There is not a whole lot of specialized candle making equipment, but there are a few good things to have in your arsenal if you you're planning on making candles as a hobby.
Here is a list of some of the best and most handy candle making equipment out there. Add these things to your wish list or get some of them for your favorite crafter.
One of the most handy pieces of candle making equipment is a real double boiler. Sure, you could just use a large pot with a smaller pot on top of it, but having a real double boiler with pieces that fit together well is an inexpensive luxury for you or your favorite candle maker.
For one thing, it's great to have pieces that are dedicated to candle making. If everyone knows this double boiler is only to be used for crafts, you don't have to worry about cleaning every little speck of wax out of the pot every time you use it, and no one will get confused and think it's a fine pan for warming up soup.
Having a double boiler makes your candle making experience a lot safer. Heating your wax directly on the burner can cause it to get too hot, potentially causing a fire.
That's not to say that you can't set wax on fire using a double boiler, but it is a lot more difficult. You'd probably have to wander away from your craft area for a long time in order to cause a messy accident. I'm not saying you should ever leave any sort of melting wax unattended, but if you did and you were using a double boiler, you'd be a lot safer than if you were melting right on the stove.
My next-favorite piece of candle making equipment is my hot plate. You can buy a hot plate at just about any discount store, department store, or even grocery store, probably for $10 or less.
A hot plate is just a burner that runs on electricity. It usually has a dial that lets you control the heat. It is ideal for candle making because you can use it anywhere. You don't even have to be tied to the kitchen if you don't want to (though the kitchen is usually the best place in the house to make candles because of all the clear counter space).
Again, having a hot plate is as much a safety issue as it is an issue of convenience. It's harder (though still entirely possible) to get a hot plate so hot that it will set your wax on fire. If you do have a fire, spill, or other messy situation, it's a lot easier to clean up around a hot plate than it is your stove.

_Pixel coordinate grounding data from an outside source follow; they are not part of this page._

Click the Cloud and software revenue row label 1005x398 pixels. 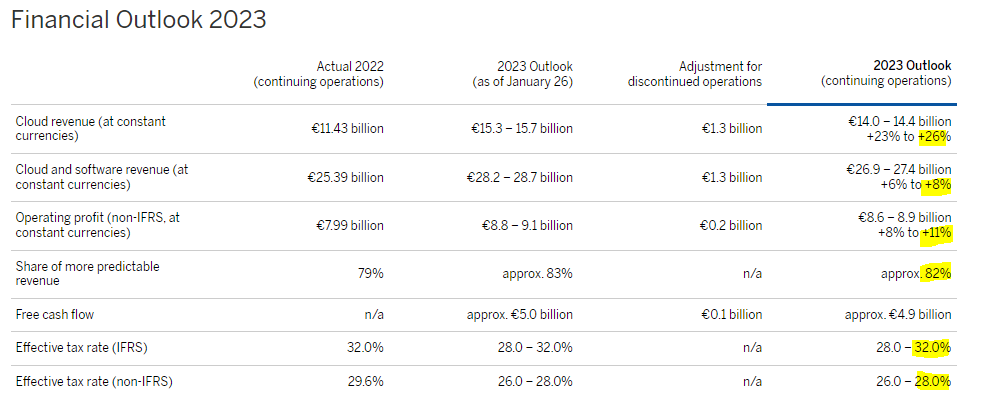pyautogui.click(x=102, y=177)
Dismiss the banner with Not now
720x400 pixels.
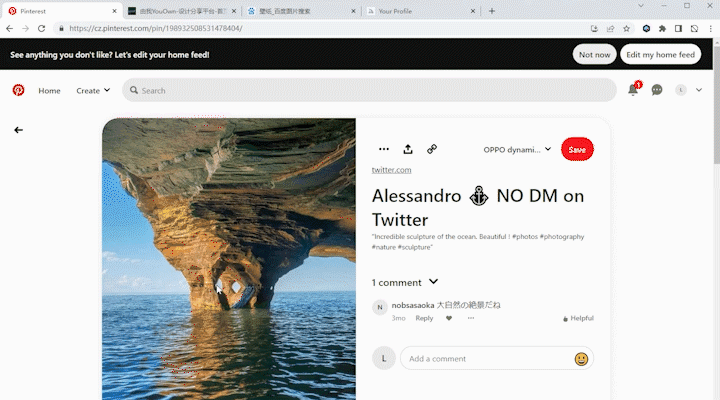click(x=594, y=54)
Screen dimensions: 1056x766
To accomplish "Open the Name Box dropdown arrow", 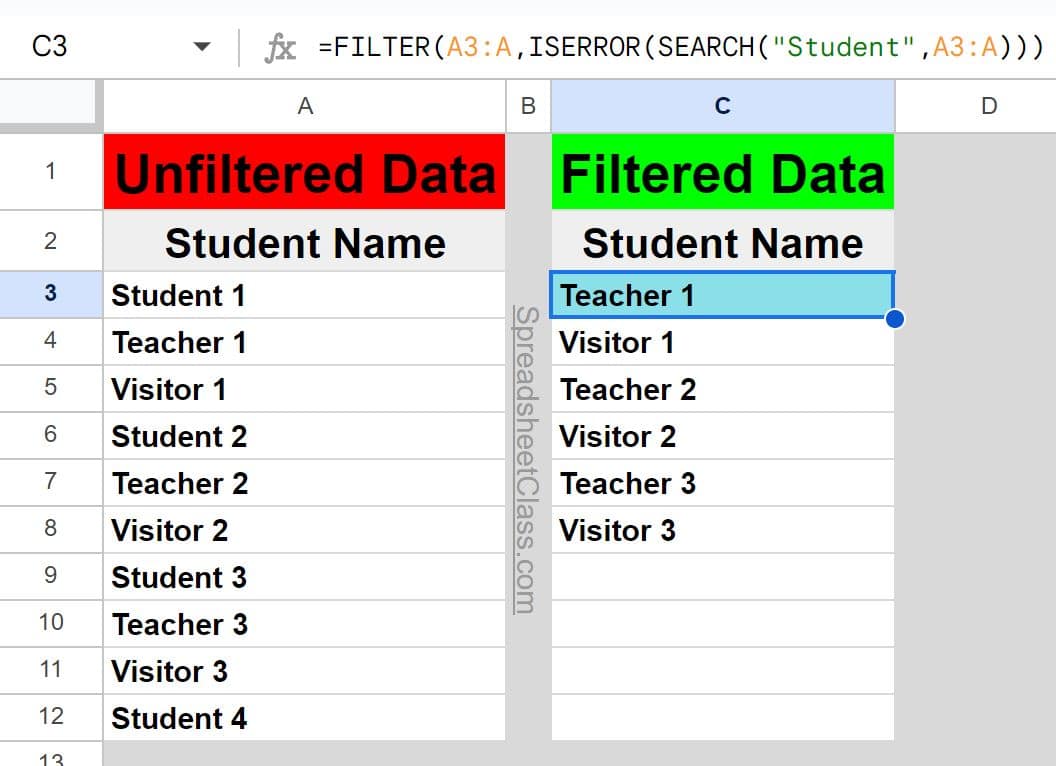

I cover the whole work area with newspapers or a folding cardboard cutting mat (which you can find at a craft store in the fabric section) so I don't have to feel bad about making a mess. If your wax did boil over or you got your hot plate dirty, you could always toss it and buy a new one without much expense. The same can't be said if you ruin your stove!
Candle Making Toys
The two above-mentioned items are really the main specialized pieces of equipment you need in order to make candles. Of course, there are still a lot of supplies that you'll want and need to have on hand to make the best candles, namely, wax, wicks and molds. I put these all in the same category because there is always room for more.
There are several different kinds of candle wax that can be fun to work with. While you'll probably start with the big bulk candle wax slabs that are available at your local craft store, you'll be doing yourself and your craft a disservice if you don't explore the wider world of wax.
Check out bayberry, beeswax, palm wax and soy to name a few. You might also want to check out gel that is used to make candles. All these different materials can add new depth to your candle making experience.
The kind of wick you will use depends entirely on the size of the candle you are making. Larger sized wicks are required for large candles to burn cleanly. Sometimes it can be hard to figure out what wick is ideal for the size of your candle. Further, there may only be one or two sizes of wick at your local craft store. A great way to find out what wick is right for you is to check out a website that sells several different kinds of wick. The information provided for each wick type says what diameter candle it is most suited to.
The most fun candle making equipment is your mold collection, and you will only be limited by your budget and your room to store candle molds in. Almost anything that you could ever want to shape a candle like has been made into a mold; if you can't find what you're looking for you can probably find someone who will make one for you. Building up your candle mold stash does not have to break the bank. If you use a little creativity you can find mold material right in your own home. Build a square mold out of cardboard, or a pillar out of a soup can. Use interestingly shaped plastic bottles, chip cans, or whatever else you've got lying around. You can even use a bucket of firmly packed sand to make a candle.
If something looks like it might make an interesting candle mold, try it out. The worst thing that can happen is you don't like the look or it is impractical. In that case, just melt the wax and try again!